Up until this week, I wasn’t sure who had my presidential vote in 2004. I still don’t, but I now know for who I’m not voting — George W. Bush.
I’ve hemmed and hawed, weighed and measured, and contrasted and compared political views among the candidates. Could I compromise my stance against national healthcare to vote for a candidate that would rid our nation of the cumbersome Patriot Act? Could I vote for a candidate that would introduce inefficiencies in the U.S. economy for the sake of a higher minimum wage and funneled monies to various economic sectors? Could I get behind a candidate that brings the U.S. into wars with seemingly weak reasoning?

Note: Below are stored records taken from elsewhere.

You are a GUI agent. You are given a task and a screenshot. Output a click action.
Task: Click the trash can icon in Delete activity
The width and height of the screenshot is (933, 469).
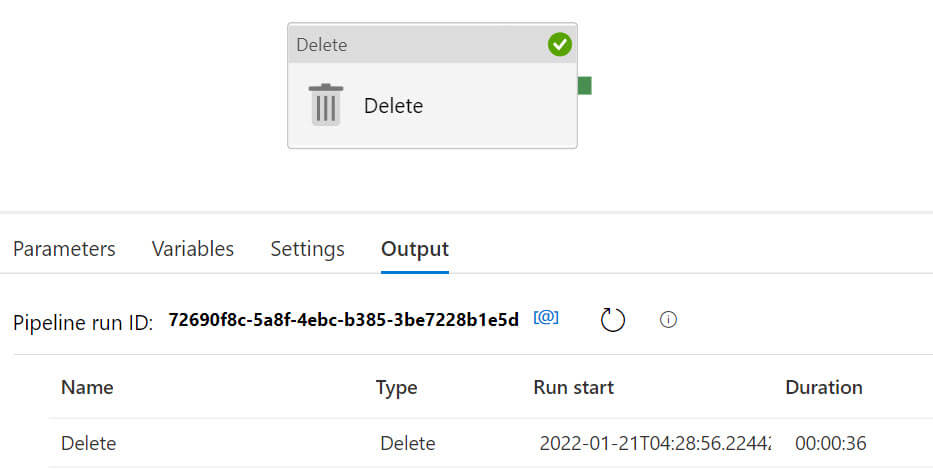[326, 105]
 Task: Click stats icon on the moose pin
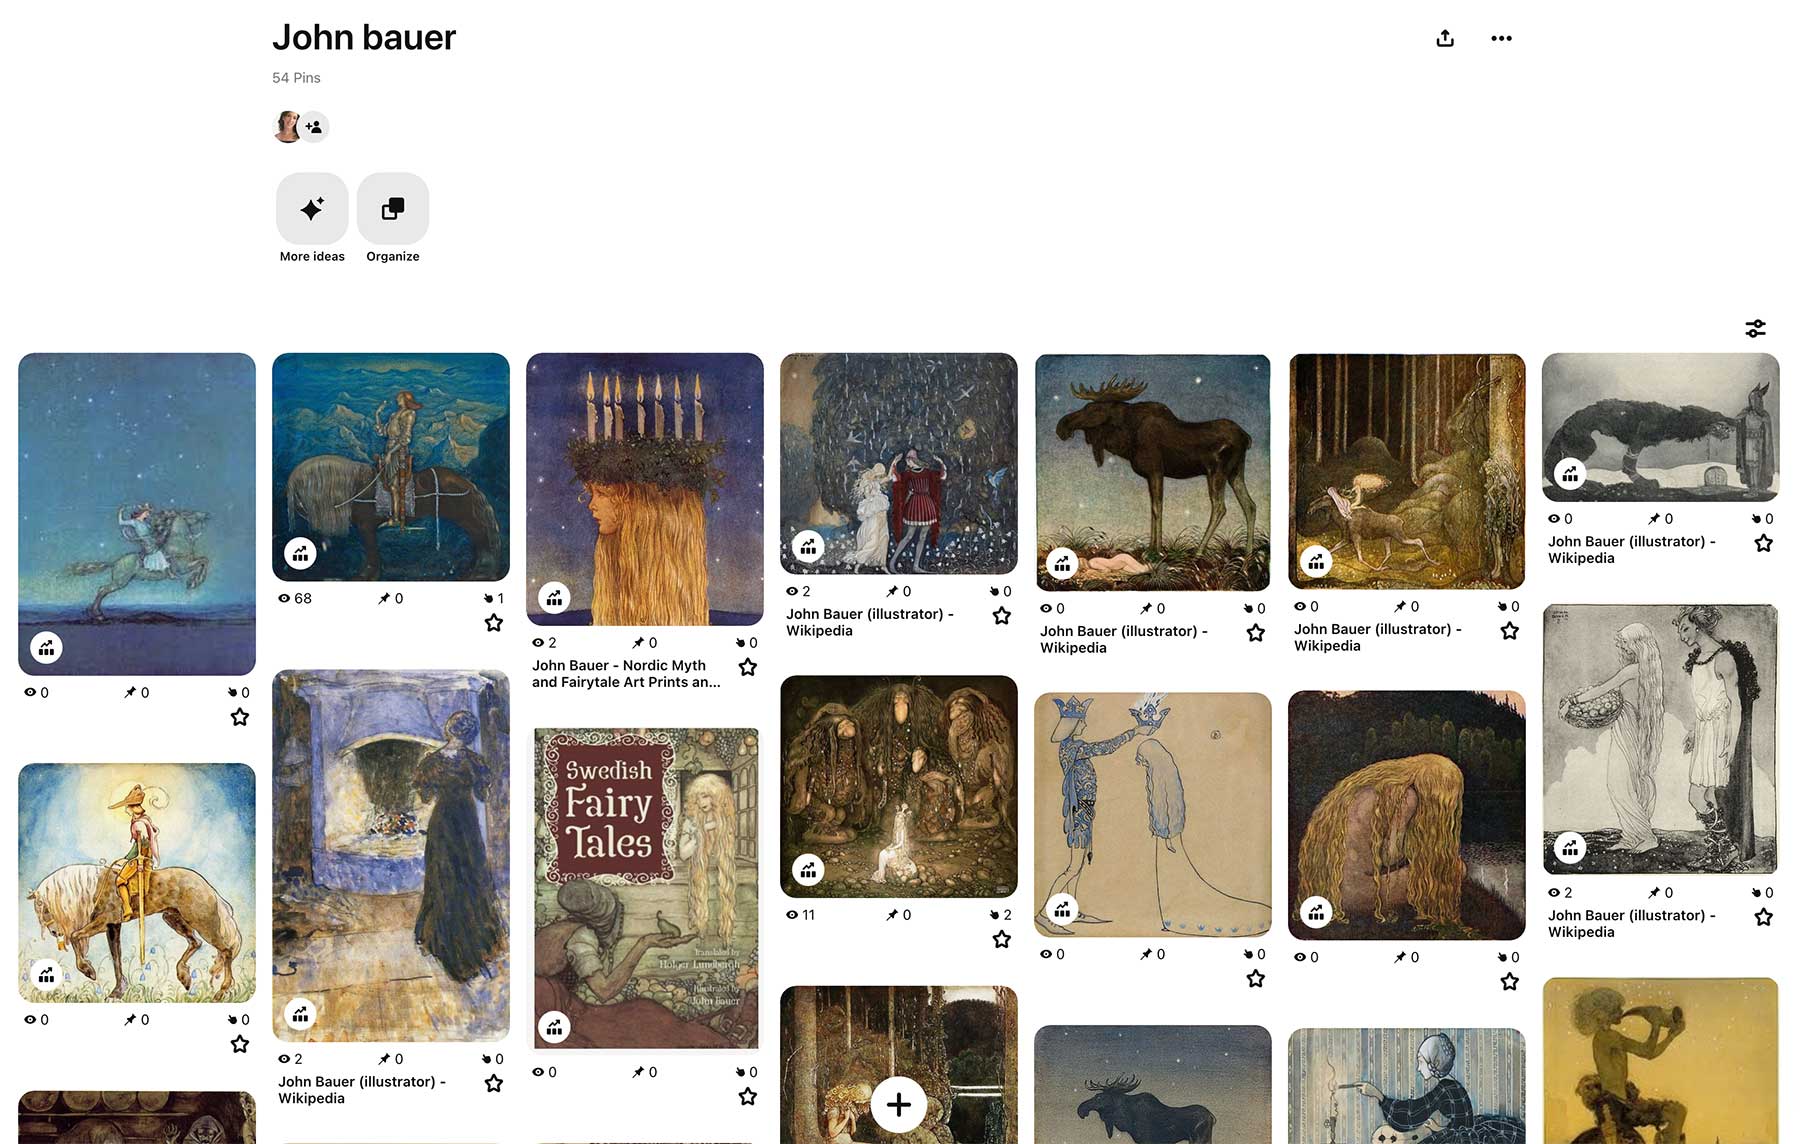click(1062, 564)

Economics is very close to my heart. Honestly, economic thought generally guides my vote. I can’t stand for inefficiencies in the economy that only serve to lower productivity, destroy incentives, and contribute to lesser wealth. In general, if a candidate of any level is against free trade, I won’t vote for him or her. I will leave that part of the ballot empty if necessary. A strong economic policy is completely of paramount importance to me. But, yesterday, I came across this, and I suddenly had clarity. Economics is close to my heart, but even closer to my heart and even my soul, are the Constitution and Bill of Rights. I have grown up believing in these written works — works declaring “life, liberty, and the pursuit of happiness” open to everyone regardless of sex, religion, race, or, I believe, sexual orientation. How can anyone propose a Constitutional amendment that would discriminate against an entire group of people? This angers, frustrates, and saddens me.
And crosses a candidate off my list.